Two people were shot dead by police in Suez and more than 400 injured in protests across Egypt Feb. 2, sparked by the deaths of 74 people in a riot following a football match in Port Said the previous day. In Cairo, thousands of protesters marched on the interior ministry, where security forces fired tear gas to keep them back. Protesters hold the military-led authorities responsible for the bloodshed in Port Said, with Muslim Brotherhood militants and others charging the violence was a provocation organized by Mubarak-loyalsists. (BBC World Service, BBC News, Reuters, Feb. 3)
Bedouin tribesmen meanwhile abducted 25 Chinese workers in Egypt’s Sinai Peninsula to demand the release of relatives detained over bombings in the peninsula between 2004 and 2006. The Chinese nationals—technicians and engineers working for a military-owned cement factory—were abducted on their way to work. The Bedouin protesters are demanding the release of five held in connection with an attack on the tourist resort of Taba in 2004, part of a series of bombings claimed by a previously unknown Islamist group calling itself al-Tawhid Wal-Jihad. The Chinese are currently being held in a tent in Lehfen where protesters have been blocking the highway for the past three days. (AFP, Feb. 1)

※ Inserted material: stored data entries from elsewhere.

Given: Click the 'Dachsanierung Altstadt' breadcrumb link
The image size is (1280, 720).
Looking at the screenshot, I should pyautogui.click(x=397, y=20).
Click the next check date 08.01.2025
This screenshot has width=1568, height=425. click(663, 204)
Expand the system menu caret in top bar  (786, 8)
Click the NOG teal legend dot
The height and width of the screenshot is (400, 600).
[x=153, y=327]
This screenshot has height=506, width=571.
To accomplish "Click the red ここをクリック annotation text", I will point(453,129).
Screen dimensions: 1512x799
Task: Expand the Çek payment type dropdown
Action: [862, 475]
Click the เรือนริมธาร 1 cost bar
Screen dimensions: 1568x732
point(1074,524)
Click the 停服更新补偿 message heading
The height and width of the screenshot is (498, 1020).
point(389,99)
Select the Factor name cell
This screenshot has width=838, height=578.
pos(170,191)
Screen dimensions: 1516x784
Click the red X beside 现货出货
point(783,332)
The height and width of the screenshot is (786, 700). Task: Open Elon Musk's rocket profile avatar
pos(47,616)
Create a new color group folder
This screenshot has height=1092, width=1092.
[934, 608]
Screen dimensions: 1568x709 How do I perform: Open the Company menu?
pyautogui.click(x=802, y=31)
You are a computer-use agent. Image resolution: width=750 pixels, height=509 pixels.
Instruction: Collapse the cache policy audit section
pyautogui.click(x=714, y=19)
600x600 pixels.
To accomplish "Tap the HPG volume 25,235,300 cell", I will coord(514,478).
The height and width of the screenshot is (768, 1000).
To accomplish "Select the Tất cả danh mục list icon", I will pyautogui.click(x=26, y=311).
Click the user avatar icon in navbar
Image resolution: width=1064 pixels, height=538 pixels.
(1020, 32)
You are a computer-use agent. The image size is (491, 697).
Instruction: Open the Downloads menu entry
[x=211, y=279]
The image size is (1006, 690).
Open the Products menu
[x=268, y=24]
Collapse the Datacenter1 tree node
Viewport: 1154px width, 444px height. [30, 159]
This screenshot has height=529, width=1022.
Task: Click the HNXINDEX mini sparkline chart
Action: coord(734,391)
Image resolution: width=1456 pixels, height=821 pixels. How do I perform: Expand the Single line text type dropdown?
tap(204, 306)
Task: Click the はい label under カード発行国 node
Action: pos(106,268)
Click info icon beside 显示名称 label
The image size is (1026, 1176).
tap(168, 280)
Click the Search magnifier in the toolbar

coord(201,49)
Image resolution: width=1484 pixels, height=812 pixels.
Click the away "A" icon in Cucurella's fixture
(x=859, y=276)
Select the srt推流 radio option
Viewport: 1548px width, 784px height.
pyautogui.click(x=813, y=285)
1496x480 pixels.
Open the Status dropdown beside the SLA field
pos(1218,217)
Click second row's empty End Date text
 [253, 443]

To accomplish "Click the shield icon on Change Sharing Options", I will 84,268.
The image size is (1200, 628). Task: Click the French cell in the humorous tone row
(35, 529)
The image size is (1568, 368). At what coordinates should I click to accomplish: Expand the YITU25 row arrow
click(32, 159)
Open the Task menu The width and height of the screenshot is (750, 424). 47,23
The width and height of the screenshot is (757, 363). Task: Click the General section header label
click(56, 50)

On Jan. 24, a group of Bedouin militants took control of the Aqua Sun resort complex near Tabai, demanding a ransom of four million Egyptian pounds (approximately $662,000). No tourists were at the site when it was seized, but Egyptian staff members were taken hostage. (Haaretz, Jan. 24)
See our last posts on Egypt, the Arab revolutions and the Bedouin struggle.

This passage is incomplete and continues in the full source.